Posterior predictive checks

Posterior predictive checks #

By default, the posterior predictive checks produced by the model API include stratum_id and unit_code. We include these elements by default because they correspond directly to subscripts in the model. You can specify additional variables for post-hoc model checking via ppc facets. Performing posterior predictive checks is an essential step in modeling process. These checks essentially allow you to evaluate whether your model can generate new data that are similar to your observed data. The posterior predictive check process involves generating many new data sets from your model from what is called the posterior predictive distribution, and comparing charateristics (e.g. the mean and/or variance of the data set) of those simulated data sets those same characteristics of data used for model fitting.

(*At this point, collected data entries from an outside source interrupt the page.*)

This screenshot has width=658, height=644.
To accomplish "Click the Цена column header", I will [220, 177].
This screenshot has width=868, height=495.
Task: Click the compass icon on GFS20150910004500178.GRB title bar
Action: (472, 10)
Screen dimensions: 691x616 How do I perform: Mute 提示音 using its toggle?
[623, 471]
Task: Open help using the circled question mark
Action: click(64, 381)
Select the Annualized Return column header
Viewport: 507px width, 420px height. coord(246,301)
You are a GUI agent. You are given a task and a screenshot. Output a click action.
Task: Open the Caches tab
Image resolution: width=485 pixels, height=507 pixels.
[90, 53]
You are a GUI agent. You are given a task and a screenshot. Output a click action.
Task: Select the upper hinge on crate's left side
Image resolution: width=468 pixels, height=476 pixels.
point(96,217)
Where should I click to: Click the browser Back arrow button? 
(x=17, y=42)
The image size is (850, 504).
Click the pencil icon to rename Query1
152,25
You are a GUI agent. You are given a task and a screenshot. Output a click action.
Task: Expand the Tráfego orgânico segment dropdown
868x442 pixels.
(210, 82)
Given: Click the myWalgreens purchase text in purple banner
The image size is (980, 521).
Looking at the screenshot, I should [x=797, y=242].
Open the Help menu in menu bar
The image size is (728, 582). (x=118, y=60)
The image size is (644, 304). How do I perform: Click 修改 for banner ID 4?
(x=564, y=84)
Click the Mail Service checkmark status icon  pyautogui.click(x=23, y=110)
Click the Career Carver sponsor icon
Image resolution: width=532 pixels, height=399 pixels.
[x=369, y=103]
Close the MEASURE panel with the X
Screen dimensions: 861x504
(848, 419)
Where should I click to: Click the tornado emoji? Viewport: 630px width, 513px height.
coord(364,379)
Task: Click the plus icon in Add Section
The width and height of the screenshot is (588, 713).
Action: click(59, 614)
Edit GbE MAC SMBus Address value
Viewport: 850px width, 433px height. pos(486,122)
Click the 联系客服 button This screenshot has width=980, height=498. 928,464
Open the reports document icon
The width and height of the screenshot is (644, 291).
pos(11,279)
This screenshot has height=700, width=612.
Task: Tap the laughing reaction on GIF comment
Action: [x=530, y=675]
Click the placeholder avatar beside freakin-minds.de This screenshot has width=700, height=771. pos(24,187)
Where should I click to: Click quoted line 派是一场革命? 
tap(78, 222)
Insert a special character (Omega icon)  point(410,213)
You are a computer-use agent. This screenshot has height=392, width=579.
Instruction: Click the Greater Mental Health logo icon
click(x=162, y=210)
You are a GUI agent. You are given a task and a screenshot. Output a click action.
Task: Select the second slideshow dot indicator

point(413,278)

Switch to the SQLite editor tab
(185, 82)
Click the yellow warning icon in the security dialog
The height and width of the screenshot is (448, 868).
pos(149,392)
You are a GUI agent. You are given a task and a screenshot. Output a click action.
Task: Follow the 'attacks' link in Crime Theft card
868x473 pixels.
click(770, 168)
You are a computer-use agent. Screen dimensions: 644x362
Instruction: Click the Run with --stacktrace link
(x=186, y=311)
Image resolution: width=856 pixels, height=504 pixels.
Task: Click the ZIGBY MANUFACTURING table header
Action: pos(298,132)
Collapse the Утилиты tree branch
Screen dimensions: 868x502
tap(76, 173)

If you have a very good model that fits your data well, then in the case of the mean, you should expect the true mean of your data set to fall right around the 50th percentile of the distribution of means from the simulated datasets (the same goes for variance or other quantites). A posterior predictive check identifies this quantile (which is often referred to as a Bayesian p value). A Bayesian p value that is very close to 0 or 1 (a rule of thumb that is often used is greater than 0.8 or less than 0.2) may suggest a poor model fit.

Syntax #

ppc facets:
  - cal_year

Usage #

Values under ppc facets correspond to columns from the original response or covariate data. When supplied, the output directory will include additional checks. In the example above, you would see a folder named “ppc/cal_year” appear beneath “02-checking” with – in this case – test statistics for each calendar year.